Thursday 27 February 2020

STRESS & STRESS MANAGEMENT


What is stress?

Stress is a body’s reaction to a change that requires a physical, mental or emotional adjustment or response.

It affects an individual’s ability to cope with situations

There are three perspectives to stress – an event, a reaction and a transaction

When we associate stress with an event the event is called a stressor. E.g. divorce, illness

Stress can also be thought of as a reaction to an event. You may respond with ‘fight’ of ‘flight’.

It leads to increased heart rate, tension, high blood sugar, etc.

STRESS MANAGEMENT

Relax – Use relaxation techniques like mediation, yoga and deep breathing to activate the body’s relaxation response. If practiced regularly, these activities lead to a reduction in your stress levels. They also boost serenity and joy and increasing one’s ability to stay calm and collected under pressure.

Adopting the right attitude can turn a negative stress into a positive one.

Exercise – Regular physical exertion – a thirty-minute walk, Pilates, free weight work out, swimming – helps build strength, resilience and energy.

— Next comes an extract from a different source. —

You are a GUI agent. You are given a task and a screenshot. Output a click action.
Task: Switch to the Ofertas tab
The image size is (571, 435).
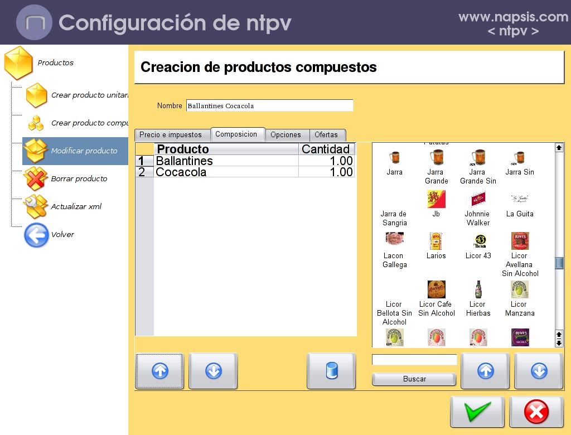(x=326, y=135)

Healthy Diet – Eating healthy foods and avoiding sugary and fattening treats helps keep your body in balance.

Socialization and supportive conversations – Sharing your feelings with a trusted friend, family member, mentor, psychotherapy and counseling, can help you feel better and deal with situations better.

Time management – sometimes stress is caused on account of poor management of time / poor organization. Learning how to manage appointments, to say ‘no’ to requests you cannot fulfill, organize records, setting alarms, etc., can help make a difference.

Invest in your emotional health – Most of us tend to ignore our emotional health unless there is a problem. People with good emotional health are able to bounce back from stress and adversity as they are focused and resilient.

Keep a positive attitude – Holding positive thoughts rather than negative thoughts go a long way in maintaining a positive attitude. Think positively about yourself. Surround yourself with positive and inspiring people.

Participate in activities you enjoy – Make time for hobbies and interests. Read a good book / volunteer your services / join a sports team / engage in gardening, etc.

Get enough sleep – Getting 7-8 hours of sleep will enable you to cope with stress and distress. If you are well-rested, you can deal with situations better.

Remember to laugh – Laughter is one of the best medicines. It releases chemicals into the brain that promote relaxation. People who find humor tend to be more productive, live longer and have less physical problems. A good laugh a day keeps stress away.

VARIABILITY IN STRESS / THREE WAYS TO COPE WITH STRESS

We see variability in stress among different people at different times. For e.g. slow moving traffic can cause stress if you are getting late for an exam / appointment. However on another day slow moving traffic will not make a difference to you.

The ‘three’ things that help people cope with stress are:

Challenge – see difficulties as an opportunity for change and growth

Control – believe that you can arrange situations to be the master of your life

Commitment – to be engaged with life and its circumstances and not just watch your life go by.

Although each source of stress will evoke specific reactions to it, a general reaction to all stress through the three way to cope with stress will help you in any situation.